▶ _What you will do_: The data below holds a line containing "This screenshot has height=689, width=1730." and a line containing "Enable the Preload"; please quote exactly those two lines and every line between them, and nothing else.

Start of Entries provided

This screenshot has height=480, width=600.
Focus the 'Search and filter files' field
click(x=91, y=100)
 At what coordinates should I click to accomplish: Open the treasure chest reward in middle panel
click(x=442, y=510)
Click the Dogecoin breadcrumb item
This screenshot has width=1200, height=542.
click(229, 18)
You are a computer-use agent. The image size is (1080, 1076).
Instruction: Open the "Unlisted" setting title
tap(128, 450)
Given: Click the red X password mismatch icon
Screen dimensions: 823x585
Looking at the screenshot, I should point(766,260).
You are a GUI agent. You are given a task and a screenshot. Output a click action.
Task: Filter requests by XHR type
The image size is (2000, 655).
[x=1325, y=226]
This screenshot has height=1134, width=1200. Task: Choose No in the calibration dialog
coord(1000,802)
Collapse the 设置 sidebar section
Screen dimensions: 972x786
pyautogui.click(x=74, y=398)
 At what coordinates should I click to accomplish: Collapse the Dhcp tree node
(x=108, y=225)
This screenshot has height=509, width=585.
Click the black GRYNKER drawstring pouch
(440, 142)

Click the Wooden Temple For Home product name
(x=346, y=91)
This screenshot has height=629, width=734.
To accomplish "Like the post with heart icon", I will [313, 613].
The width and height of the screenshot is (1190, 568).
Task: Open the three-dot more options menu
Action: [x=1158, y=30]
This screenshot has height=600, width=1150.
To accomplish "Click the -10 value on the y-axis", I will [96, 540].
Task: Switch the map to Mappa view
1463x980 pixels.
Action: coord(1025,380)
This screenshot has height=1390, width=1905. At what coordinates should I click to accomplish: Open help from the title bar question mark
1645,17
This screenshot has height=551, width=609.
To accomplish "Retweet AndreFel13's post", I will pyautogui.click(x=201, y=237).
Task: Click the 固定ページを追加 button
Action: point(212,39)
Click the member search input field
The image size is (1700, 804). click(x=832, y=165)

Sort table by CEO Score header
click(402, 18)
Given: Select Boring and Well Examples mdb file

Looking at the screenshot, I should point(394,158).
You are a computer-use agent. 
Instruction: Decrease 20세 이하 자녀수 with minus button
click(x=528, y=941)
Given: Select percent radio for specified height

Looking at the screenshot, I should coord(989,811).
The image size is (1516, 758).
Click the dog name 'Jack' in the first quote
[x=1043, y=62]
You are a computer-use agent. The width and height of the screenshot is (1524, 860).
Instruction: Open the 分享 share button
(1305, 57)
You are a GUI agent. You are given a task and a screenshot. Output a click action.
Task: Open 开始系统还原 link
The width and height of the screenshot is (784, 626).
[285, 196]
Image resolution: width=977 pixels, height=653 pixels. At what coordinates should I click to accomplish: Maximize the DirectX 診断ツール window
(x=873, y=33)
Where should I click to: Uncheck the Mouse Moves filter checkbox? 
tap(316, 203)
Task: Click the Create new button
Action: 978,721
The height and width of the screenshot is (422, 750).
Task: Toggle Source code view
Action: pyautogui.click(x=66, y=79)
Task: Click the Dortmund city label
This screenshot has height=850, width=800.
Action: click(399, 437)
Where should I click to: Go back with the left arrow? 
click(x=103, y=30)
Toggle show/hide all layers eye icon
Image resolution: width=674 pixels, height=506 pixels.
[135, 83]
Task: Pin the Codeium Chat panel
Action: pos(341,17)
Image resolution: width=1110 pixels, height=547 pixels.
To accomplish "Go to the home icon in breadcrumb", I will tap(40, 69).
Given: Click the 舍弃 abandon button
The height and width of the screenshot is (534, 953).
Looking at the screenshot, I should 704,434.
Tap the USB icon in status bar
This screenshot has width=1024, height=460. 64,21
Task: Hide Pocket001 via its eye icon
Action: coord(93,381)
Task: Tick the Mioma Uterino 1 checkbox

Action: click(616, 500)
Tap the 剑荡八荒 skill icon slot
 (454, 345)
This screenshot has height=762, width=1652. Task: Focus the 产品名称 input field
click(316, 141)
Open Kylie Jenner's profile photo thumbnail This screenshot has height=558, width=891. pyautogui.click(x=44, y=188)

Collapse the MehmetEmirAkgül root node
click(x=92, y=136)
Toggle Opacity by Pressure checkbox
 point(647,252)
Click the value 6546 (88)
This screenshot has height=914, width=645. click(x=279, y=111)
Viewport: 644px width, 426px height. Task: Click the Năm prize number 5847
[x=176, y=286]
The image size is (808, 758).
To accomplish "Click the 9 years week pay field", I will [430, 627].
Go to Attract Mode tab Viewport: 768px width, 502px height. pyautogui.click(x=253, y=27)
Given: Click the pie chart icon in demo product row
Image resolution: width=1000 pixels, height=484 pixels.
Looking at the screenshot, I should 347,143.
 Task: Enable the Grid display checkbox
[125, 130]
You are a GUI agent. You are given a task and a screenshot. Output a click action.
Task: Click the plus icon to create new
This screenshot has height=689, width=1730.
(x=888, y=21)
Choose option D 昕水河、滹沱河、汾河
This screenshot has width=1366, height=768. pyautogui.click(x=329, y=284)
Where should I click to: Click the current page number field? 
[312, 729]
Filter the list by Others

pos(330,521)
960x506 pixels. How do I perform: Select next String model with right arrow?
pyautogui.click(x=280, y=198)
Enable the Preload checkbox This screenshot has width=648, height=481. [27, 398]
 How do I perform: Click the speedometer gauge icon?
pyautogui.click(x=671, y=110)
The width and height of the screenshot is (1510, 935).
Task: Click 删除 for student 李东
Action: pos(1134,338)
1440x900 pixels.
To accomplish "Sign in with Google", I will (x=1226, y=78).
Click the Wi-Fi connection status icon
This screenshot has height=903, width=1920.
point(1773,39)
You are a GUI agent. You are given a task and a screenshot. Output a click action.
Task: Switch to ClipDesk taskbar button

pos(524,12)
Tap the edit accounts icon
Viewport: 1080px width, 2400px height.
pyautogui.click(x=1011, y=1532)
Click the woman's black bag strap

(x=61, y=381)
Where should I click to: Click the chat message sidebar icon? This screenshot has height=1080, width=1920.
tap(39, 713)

End of Entries provided

▶ _Written solution_:
This screenshot has height=689, width=1730.
(x=888, y=21)
Choose option D 昕水河、滹沱河、汾河
This screenshot has width=1366, height=768. pyautogui.click(x=329, y=284)
Where should I click to: Click the current page number field? 
[312, 729]
Filter the list by Others

pos(330,521)
960x506 pixels. How do I perform: Select next String model with right arrow?
pyautogui.click(x=280, y=198)
Enable the Preload checkbox This screenshot has width=648, height=481. [27, 398]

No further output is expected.